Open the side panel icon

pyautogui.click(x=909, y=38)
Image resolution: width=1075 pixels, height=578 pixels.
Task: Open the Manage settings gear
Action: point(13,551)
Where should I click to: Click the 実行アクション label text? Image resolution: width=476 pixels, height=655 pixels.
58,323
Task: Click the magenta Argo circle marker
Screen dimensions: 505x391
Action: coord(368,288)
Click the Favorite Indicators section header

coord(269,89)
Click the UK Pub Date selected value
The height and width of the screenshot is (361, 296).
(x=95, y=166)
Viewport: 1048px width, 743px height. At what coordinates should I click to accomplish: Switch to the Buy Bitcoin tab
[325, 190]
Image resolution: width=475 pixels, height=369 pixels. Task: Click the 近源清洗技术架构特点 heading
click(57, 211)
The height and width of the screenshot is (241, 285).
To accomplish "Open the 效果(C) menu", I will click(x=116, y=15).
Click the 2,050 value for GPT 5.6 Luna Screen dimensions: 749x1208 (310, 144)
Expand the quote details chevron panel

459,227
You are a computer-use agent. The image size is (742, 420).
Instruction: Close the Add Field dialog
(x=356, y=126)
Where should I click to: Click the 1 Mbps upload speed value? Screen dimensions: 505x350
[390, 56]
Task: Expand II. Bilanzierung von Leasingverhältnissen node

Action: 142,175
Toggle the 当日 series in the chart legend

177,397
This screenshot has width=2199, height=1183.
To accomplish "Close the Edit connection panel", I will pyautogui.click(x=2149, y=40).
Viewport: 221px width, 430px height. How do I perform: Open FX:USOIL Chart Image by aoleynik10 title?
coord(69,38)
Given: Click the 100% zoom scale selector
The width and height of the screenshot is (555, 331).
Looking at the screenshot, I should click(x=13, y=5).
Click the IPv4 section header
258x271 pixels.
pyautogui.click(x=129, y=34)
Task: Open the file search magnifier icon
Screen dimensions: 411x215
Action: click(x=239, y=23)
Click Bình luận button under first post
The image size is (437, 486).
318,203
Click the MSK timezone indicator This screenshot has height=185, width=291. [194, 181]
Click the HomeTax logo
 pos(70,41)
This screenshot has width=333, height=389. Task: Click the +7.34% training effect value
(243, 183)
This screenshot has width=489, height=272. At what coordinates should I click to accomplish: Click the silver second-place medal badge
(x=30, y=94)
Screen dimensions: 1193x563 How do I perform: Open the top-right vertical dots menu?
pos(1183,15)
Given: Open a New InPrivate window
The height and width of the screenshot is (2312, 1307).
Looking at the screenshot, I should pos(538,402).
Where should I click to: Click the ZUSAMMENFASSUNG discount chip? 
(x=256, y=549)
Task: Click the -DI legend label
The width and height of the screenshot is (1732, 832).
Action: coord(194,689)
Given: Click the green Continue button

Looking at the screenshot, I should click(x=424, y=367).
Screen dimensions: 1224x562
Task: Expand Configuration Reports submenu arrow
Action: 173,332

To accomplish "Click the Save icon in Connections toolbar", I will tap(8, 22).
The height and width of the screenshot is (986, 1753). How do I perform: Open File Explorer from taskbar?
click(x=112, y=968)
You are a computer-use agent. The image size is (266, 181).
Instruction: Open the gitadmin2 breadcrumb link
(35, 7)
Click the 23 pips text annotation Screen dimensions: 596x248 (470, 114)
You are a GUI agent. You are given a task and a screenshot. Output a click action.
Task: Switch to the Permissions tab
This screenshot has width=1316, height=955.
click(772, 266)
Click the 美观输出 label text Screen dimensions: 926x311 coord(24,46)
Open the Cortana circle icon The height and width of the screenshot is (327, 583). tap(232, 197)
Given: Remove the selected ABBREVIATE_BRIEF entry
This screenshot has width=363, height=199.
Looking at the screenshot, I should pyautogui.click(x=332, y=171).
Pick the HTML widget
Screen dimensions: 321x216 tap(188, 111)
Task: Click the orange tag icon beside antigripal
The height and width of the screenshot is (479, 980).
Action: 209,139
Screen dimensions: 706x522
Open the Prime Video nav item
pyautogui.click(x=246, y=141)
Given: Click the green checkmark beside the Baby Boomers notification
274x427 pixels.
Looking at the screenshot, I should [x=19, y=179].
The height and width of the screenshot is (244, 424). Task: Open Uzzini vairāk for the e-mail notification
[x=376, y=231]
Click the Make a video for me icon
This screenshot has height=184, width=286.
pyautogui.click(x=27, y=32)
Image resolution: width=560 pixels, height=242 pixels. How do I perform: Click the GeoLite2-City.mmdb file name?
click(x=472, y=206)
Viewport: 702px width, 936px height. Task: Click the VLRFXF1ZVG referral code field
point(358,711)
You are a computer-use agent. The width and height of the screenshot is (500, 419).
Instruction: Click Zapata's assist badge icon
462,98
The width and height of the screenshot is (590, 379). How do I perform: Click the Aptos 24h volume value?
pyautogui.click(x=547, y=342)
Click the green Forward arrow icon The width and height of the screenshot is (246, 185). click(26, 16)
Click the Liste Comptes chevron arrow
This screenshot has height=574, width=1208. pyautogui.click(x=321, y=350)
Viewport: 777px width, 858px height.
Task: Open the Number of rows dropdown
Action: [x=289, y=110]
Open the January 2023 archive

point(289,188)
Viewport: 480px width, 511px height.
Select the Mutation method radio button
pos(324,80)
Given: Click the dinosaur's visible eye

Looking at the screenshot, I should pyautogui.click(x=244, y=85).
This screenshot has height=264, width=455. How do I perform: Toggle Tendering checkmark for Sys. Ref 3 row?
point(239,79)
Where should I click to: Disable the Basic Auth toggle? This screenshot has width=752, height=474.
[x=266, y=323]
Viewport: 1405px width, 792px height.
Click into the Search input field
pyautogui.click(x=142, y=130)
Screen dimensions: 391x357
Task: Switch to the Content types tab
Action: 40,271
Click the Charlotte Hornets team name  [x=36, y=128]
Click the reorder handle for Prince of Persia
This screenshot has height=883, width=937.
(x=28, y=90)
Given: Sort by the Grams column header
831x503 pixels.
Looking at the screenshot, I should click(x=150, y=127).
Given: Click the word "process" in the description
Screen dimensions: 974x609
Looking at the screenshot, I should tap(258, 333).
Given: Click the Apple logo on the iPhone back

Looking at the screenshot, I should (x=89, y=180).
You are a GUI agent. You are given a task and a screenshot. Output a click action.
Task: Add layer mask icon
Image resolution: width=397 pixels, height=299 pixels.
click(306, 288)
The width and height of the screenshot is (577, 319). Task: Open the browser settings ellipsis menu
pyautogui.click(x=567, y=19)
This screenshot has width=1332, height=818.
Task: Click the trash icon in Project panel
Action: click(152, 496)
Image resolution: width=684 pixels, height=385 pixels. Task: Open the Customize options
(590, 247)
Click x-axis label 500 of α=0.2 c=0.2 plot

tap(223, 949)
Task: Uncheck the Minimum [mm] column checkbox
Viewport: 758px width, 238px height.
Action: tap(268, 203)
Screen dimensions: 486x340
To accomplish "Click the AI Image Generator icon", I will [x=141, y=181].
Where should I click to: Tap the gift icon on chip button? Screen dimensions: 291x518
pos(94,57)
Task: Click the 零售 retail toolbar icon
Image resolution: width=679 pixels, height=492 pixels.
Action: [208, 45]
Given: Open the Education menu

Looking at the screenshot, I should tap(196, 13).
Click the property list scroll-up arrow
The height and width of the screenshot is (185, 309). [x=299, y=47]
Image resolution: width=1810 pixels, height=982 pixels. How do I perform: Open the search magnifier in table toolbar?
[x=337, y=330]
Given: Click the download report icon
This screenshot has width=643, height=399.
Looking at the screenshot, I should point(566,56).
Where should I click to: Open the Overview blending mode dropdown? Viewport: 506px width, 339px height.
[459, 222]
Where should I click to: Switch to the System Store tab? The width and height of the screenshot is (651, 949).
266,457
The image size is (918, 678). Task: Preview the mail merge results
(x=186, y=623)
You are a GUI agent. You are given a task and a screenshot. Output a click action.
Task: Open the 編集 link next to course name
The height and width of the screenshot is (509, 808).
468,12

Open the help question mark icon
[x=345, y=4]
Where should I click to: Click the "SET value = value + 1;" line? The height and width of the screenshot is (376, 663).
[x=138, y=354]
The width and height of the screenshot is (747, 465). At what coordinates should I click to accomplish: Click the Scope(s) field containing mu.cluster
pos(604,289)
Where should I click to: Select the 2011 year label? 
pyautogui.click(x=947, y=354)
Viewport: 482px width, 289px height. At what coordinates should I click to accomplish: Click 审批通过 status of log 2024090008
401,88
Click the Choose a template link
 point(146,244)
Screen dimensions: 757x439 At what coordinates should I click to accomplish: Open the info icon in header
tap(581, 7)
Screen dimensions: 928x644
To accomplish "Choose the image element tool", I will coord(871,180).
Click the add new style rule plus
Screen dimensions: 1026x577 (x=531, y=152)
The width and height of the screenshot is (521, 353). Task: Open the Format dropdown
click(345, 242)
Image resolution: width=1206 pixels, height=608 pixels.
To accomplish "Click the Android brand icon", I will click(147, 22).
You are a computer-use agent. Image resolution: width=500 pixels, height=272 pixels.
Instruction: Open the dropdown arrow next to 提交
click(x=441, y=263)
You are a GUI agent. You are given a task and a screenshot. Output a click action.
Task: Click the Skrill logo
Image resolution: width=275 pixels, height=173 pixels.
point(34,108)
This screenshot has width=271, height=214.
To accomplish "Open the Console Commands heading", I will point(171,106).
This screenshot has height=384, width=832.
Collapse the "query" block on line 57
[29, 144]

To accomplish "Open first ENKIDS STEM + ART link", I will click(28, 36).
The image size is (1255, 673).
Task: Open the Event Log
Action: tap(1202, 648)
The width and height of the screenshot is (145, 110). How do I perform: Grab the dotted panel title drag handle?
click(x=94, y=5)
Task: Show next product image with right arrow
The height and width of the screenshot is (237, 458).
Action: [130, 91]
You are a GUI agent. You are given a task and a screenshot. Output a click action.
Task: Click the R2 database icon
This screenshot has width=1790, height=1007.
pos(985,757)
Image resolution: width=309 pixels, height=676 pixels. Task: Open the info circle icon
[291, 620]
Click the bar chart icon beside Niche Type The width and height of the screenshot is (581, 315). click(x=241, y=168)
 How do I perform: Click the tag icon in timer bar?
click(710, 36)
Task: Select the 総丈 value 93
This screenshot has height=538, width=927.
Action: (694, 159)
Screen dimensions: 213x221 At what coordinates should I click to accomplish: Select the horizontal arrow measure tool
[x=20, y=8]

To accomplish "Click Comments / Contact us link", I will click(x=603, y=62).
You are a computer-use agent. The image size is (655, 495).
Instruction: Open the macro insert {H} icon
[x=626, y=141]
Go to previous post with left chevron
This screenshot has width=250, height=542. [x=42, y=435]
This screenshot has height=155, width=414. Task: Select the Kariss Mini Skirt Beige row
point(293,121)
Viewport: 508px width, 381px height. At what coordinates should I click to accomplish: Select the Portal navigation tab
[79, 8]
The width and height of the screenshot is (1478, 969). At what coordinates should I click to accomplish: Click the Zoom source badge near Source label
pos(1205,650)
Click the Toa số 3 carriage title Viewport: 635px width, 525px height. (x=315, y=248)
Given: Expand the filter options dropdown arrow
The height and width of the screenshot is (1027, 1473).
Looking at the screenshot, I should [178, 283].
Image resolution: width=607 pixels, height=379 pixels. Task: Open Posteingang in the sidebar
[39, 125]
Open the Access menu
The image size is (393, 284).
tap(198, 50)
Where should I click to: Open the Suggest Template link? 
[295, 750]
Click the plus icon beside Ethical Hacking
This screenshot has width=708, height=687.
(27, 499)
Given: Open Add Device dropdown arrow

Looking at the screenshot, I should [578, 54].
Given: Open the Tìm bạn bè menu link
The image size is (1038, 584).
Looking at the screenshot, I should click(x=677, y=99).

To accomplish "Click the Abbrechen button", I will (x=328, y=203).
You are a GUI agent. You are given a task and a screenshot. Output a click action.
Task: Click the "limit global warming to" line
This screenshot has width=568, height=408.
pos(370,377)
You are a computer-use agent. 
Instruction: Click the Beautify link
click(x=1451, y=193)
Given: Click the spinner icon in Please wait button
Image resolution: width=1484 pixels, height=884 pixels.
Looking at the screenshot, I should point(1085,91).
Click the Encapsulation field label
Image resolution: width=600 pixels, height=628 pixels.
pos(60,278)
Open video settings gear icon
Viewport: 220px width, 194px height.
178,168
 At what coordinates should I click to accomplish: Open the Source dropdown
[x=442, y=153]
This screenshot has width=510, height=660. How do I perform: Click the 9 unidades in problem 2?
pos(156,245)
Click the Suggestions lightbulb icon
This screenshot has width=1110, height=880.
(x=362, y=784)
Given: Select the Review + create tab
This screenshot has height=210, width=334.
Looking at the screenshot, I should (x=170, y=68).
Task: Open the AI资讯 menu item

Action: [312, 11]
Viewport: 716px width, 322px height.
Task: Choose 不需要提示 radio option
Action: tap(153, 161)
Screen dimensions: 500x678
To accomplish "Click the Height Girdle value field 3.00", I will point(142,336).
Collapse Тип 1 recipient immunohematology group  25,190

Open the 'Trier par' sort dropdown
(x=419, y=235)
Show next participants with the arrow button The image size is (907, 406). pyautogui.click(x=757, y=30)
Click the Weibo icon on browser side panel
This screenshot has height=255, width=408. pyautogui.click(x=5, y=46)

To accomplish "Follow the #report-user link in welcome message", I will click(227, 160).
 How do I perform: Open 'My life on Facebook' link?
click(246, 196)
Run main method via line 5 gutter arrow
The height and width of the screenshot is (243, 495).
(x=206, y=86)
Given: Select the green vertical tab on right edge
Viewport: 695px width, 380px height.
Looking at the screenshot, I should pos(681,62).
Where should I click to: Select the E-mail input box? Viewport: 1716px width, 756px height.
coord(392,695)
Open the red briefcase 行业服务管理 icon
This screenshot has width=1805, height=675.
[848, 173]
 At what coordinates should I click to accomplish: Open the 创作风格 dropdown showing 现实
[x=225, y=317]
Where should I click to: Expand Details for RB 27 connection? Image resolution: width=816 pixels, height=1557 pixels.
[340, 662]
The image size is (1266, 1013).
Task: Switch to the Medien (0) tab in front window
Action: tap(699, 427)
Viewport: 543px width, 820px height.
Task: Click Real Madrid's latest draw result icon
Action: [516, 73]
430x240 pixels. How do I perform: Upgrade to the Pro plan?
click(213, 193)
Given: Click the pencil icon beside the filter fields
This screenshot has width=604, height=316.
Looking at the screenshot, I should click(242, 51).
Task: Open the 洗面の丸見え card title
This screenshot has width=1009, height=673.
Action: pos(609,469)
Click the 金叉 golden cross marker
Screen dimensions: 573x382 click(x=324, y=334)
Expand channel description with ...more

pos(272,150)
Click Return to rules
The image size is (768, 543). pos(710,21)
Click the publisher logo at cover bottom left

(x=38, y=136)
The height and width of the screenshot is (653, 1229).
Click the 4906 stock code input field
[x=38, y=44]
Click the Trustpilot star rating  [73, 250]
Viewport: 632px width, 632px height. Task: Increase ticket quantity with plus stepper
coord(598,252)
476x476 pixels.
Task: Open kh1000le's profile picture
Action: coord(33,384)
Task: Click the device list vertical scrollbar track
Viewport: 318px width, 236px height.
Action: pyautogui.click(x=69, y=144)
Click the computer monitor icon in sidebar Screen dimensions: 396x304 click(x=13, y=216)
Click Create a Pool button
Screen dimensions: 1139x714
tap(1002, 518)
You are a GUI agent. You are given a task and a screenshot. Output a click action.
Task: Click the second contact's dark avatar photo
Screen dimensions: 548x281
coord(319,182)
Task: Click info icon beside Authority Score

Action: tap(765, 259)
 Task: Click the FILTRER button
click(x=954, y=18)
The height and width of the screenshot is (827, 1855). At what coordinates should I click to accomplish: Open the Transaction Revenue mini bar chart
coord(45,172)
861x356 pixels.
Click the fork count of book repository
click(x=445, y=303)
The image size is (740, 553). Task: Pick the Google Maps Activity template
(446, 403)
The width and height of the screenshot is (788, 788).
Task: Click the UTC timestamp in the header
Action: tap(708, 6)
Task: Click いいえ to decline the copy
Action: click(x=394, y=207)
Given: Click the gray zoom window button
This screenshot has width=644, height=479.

══════════════════════════════

Repeat the stretch of data from the line that contains "Task: Click the 零售 retail toolbar icon" through the line that contains "[x=337, y=330]", copying each line without change.

Task: Click the 零售 retail toolbar icon
Image resolution: width=679 pixels, height=492 pixels.
Action: [208, 45]
Given: Open the Education menu

Looking at the screenshot, I should tap(196, 13).
Click the property list scroll-up arrow
The height and width of the screenshot is (185, 309). [x=299, y=47]
Image resolution: width=1810 pixels, height=982 pixels. How do I perform: Open the search magnifier in table toolbar?
[x=337, y=330]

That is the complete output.